• Lucid Dreaming - Dream Views




    View RSS Feed

    The Dream Adventures of MadMonkey

    Hello and welcome to my dream journal. I try to journal all my most important dreams here, especially my lucids.

    I have a dream guide named Juliana. She takes the form of a twenty something witch that that looks a lot like Vin from Mistborn.

    Juliana also became a tulpa in October of 2021. Together we plan on fighting the evil witches in my dreams who seem to also know that is a dream.

    1. Other Relationship

      by , 06-18-2023 at 02:03 AM (The Dream Adventures of MadMonkey)
      This dream made me uncomfortable but I still want to journal it because this isn't the first time I had a dream like this one and I am trying to journal every full dream here.

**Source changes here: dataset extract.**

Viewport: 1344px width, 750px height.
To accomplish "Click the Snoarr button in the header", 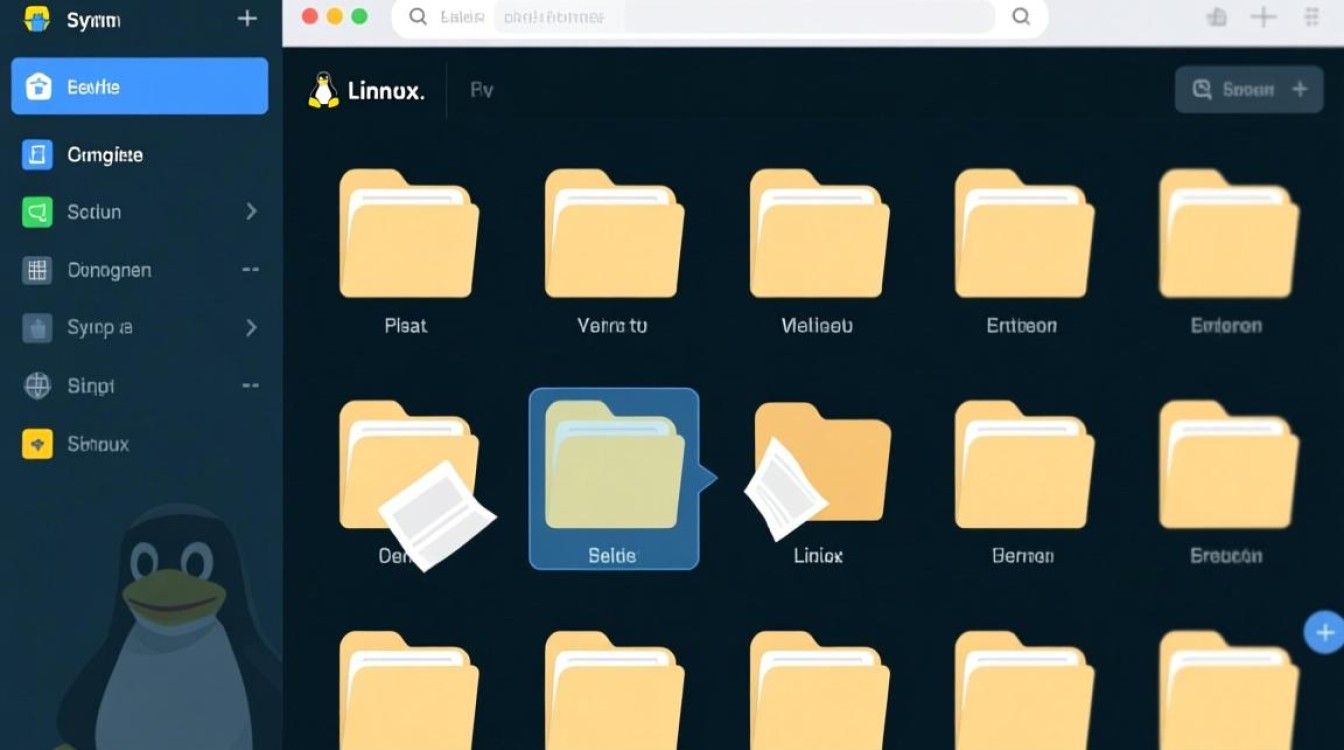I will [1250, 90].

      Other Relationship (NLD) 06.17.2023

      I am someone other than myself, something that happens fairly often in my non lucids. He is younger and has more of a punk or goth vibe than I do in waking life. This character I'm existing as is single until he connects with someone on a dating app. She has kids and is getting a divorce which doesn't bother him at the start of the dream. They spend more and more time together and start to feel close. The weeks pass by at a dialated rate and her divorce starts to get messy. She starts pushing him away, probably from the stress. The final blow comes when she tells him she is going back to her husband and she breaks up with him. This is when I wake up from my alarm and I just sit there processing the loss, not fully comprehending that it is just a dream. I spend about a week in dream time contemplating the loss.

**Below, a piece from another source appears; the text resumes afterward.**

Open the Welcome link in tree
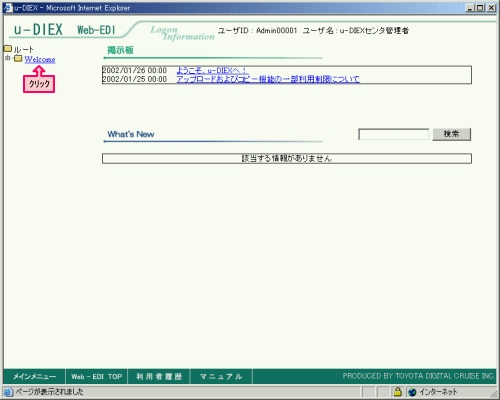The height and width of the screenshot is (400, 500). [x=40, y=59]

      In the next fully solidified dream scene I am in a room with her playing video games with her kids and my waking life girlfriend, k, is there too. This situation makes me very uncomfortable because I am starting to remember my real relationship. I tell everyone that I am unfomroftable and sink into the back end of the room until I wake up.


      When I wake up, of corse, I can remember my waking life fully again. It takes me a while to process it and talking to K really helped. Overall this only makes me appreciate K even more!